Work item: All entries must come back exactly as given, with no pictures in the copy.

------ Excerpted data ------

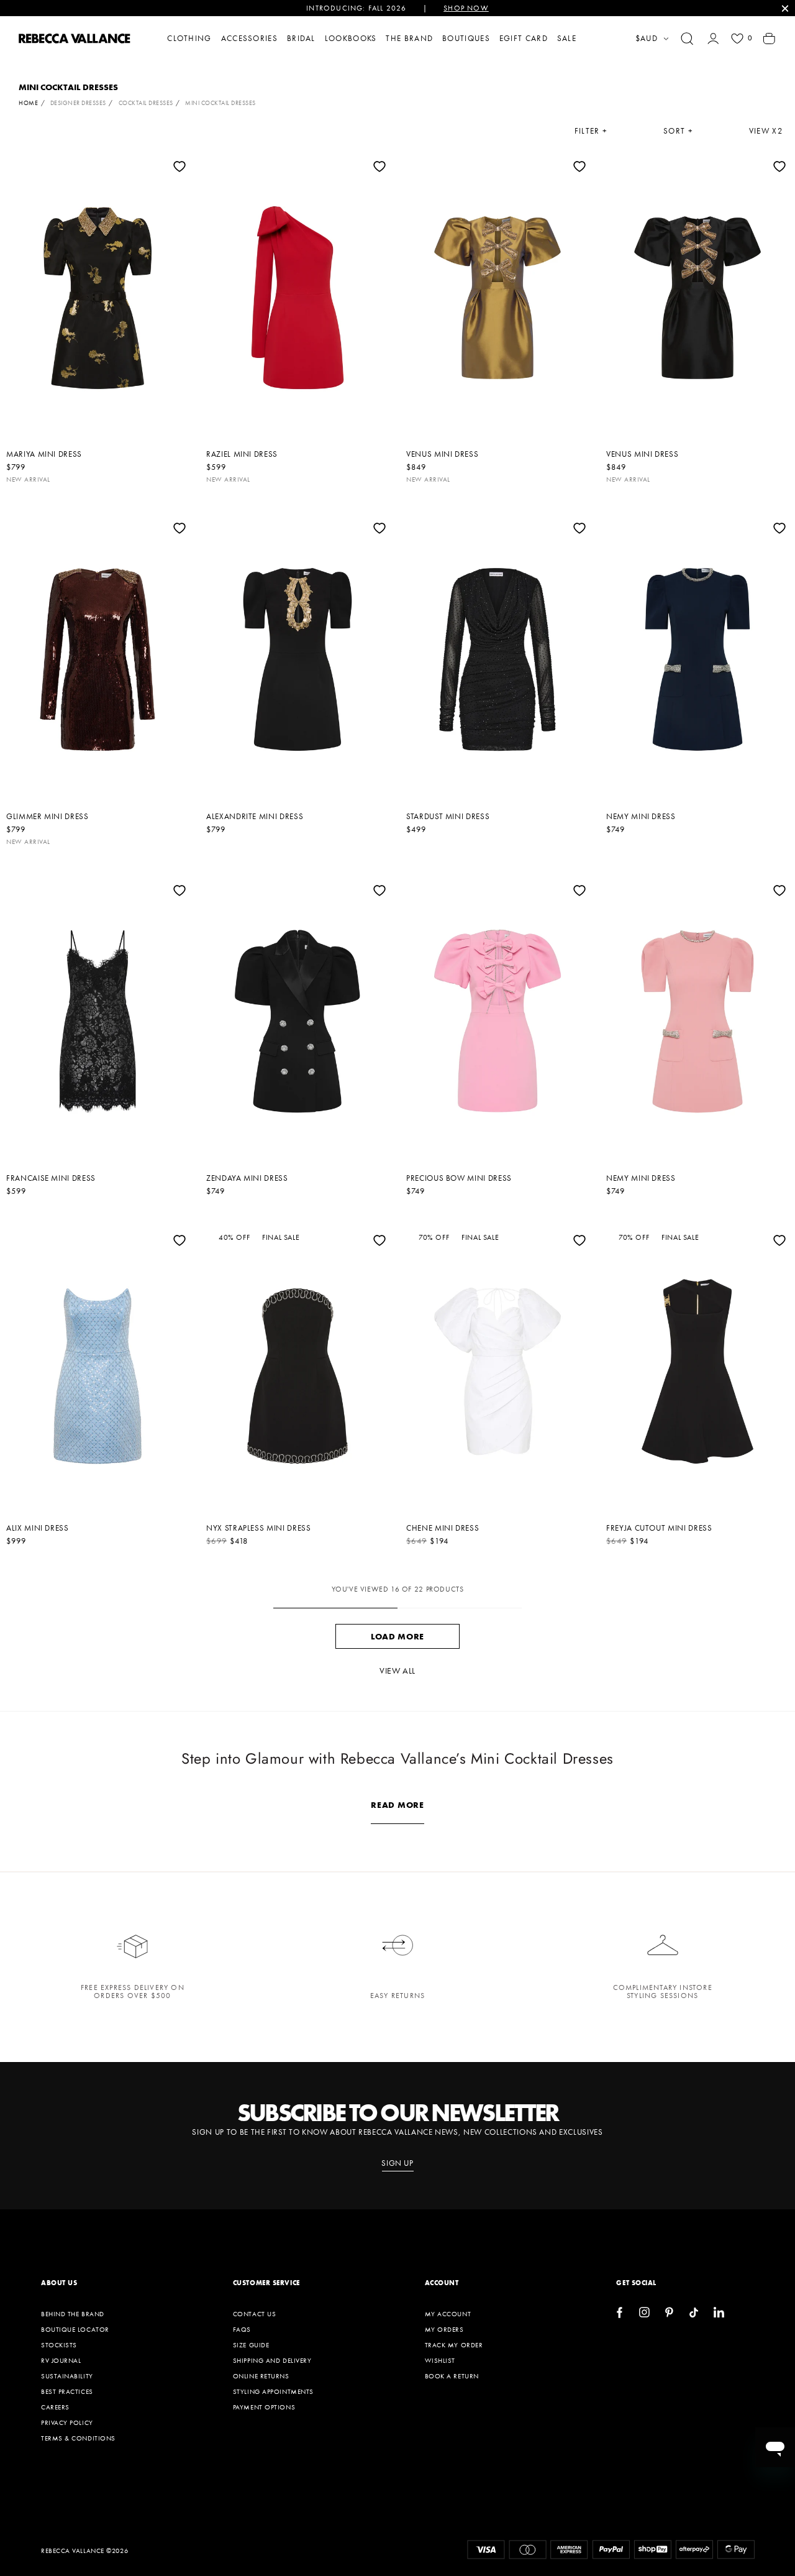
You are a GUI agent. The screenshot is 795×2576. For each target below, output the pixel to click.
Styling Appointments (273, 2391)
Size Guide (251, 2344)
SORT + (678, 131)
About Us (59, 2282)
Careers (55, 2407)
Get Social (636, 2282)
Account (442, 2282)
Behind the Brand (72, 2313)
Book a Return (452, 2376)
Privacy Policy (67, 2422)
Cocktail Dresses (146, 103)
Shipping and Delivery (272, 2360)
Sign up (397, 2163)
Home (28, 103)
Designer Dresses (78, 103)
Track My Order (454, 2344)
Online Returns (261, 2376)
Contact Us (254, 2313)
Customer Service (266, 2282)
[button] (687, 38)
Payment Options (264, 2407)
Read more (397, 1804)
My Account (448, 2313)
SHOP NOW (466, 8)
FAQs (242, 2329)
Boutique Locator (75, 2329)
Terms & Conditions (78, 2438)
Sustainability (67, 2376)
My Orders (444, 2329)
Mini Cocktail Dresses (220, 103)
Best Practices (67, 2391)
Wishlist (440, 2360)
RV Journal (61, 2360)
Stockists (59, 2344)
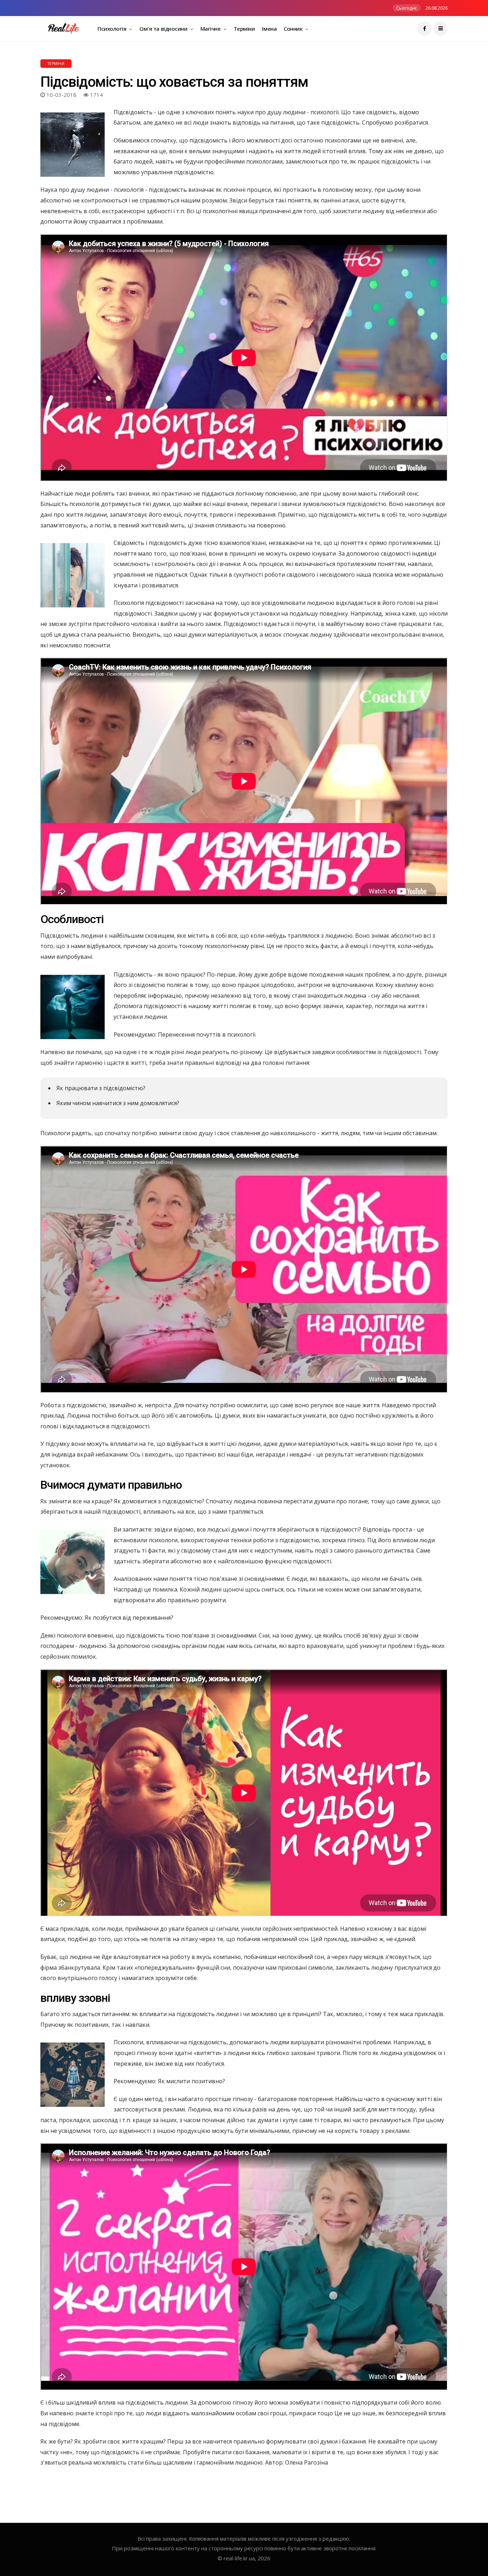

------

Result of the exercise:
You are a GUI agent. The screenshot is 795×2576. For each target below, output the pixel to click.
Styling Appointments (273, 2391)
Size Guide (251, 2344)
SORT + (678, 131)
About Us (59, 2282)
Careers (55, 2407)
Get Social (636, 2282)
Account (442, 2282)
Behind the Brand (72, 2313)
Book a Return (452, 2376)
Privacy Policy (67, 2422)
Cocktail Dresses (146, 103)
Shipping and Delivery (272, 2360)
Sign up (397, 2163)
Home (28, 103)
Designer Dresses (78, 103)
Track My Order (454, 2344)
Online Returns (261, 2376)
Contact Us (254, 2313)
Customer Service (266, 2282)
[button] (687, 38)
Payment Options (264, 2407)
Read more (397, 1804)
My Account (448, 2313)
SHOP NOW (466, 8)
FAQs (242, 2329)
Boutique Locator (75, 2329)
Terms & Conditions (78, 2438)
Sustainability (67, 2376)
My Orders (444, 2329)
Mini Cocktail Dresses (220, 103)
Best Practices (67, 2391)
Wishlist (440, 2360)
RV Journal (61, 2360)
Stockists (59, 2344)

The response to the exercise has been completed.